**INSTRUCTIONS TO FOLLOW**
For each line of the listing that holds "heading", show the full line.

**SOURCE MATERIAL**
──────────

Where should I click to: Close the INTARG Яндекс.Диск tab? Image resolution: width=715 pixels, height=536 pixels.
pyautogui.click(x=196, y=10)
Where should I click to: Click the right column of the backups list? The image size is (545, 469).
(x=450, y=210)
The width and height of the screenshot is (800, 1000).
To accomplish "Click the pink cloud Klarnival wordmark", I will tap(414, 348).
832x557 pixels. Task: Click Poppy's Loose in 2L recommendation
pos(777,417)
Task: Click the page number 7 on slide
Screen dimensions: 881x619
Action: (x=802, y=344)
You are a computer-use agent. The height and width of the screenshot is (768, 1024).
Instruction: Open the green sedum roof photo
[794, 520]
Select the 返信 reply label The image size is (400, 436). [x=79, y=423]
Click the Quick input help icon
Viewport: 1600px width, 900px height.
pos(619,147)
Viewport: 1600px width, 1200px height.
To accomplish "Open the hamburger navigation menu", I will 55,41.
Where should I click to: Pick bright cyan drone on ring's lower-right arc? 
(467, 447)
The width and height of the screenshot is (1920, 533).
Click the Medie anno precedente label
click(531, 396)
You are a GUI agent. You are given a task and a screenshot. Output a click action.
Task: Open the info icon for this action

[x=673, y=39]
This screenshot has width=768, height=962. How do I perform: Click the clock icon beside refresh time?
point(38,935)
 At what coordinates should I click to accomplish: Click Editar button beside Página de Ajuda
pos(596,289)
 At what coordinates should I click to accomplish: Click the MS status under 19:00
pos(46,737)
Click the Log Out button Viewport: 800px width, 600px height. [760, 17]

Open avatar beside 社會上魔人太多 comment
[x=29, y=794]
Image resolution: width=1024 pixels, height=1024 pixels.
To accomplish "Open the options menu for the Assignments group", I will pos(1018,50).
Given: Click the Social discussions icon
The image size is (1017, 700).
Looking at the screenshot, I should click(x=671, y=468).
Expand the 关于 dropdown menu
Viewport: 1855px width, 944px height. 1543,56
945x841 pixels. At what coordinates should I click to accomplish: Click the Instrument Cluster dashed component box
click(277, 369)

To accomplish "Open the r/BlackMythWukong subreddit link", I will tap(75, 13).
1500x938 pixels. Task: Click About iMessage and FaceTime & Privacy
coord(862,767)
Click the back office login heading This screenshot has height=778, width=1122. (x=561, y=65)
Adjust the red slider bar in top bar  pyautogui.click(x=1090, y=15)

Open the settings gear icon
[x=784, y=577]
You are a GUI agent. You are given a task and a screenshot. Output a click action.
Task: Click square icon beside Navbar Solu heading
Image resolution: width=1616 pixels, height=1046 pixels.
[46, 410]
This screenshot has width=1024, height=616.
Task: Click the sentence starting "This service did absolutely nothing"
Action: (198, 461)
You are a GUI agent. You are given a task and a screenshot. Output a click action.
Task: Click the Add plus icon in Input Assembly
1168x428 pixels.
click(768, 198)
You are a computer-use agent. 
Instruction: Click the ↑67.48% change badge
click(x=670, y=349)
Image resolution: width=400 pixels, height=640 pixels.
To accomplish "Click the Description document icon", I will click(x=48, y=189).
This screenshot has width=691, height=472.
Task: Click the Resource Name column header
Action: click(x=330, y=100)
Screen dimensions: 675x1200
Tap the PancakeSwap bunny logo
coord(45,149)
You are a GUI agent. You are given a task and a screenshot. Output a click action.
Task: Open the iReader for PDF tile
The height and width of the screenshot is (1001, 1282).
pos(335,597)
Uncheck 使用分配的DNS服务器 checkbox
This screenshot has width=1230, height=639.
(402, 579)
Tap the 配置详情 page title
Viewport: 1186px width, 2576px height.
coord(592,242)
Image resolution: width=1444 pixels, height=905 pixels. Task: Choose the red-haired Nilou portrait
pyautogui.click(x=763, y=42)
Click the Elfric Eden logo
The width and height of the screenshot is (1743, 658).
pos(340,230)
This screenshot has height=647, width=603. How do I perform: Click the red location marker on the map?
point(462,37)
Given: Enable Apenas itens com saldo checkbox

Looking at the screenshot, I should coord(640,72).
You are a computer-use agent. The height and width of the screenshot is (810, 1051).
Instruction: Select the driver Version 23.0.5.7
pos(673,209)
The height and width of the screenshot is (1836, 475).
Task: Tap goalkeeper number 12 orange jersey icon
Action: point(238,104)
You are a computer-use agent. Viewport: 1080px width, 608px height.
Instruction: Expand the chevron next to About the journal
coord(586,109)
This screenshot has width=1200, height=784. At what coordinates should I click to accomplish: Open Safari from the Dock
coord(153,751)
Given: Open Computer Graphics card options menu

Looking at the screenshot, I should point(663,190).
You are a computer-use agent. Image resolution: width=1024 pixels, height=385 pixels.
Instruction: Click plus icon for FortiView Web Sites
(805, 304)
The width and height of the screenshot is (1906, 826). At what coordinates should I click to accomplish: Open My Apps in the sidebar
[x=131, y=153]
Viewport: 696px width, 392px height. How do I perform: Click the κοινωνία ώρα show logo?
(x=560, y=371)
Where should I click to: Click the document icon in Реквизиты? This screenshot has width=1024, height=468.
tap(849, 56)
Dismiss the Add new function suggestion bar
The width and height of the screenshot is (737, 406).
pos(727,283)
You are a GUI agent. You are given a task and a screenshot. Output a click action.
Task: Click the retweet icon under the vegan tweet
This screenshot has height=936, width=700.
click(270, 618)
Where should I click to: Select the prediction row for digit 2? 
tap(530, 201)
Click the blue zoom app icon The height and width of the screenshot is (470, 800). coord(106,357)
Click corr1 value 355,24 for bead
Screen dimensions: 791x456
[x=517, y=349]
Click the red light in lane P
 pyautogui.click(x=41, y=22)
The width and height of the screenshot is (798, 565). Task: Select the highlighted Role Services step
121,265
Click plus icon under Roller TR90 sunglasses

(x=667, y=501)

──────────

**SOLVED EXERCISE**
Click the back office login heading This screenshot has height=778, width=1122. (x=561, y=65)
Task: Click square icon beside Navbar Solu heading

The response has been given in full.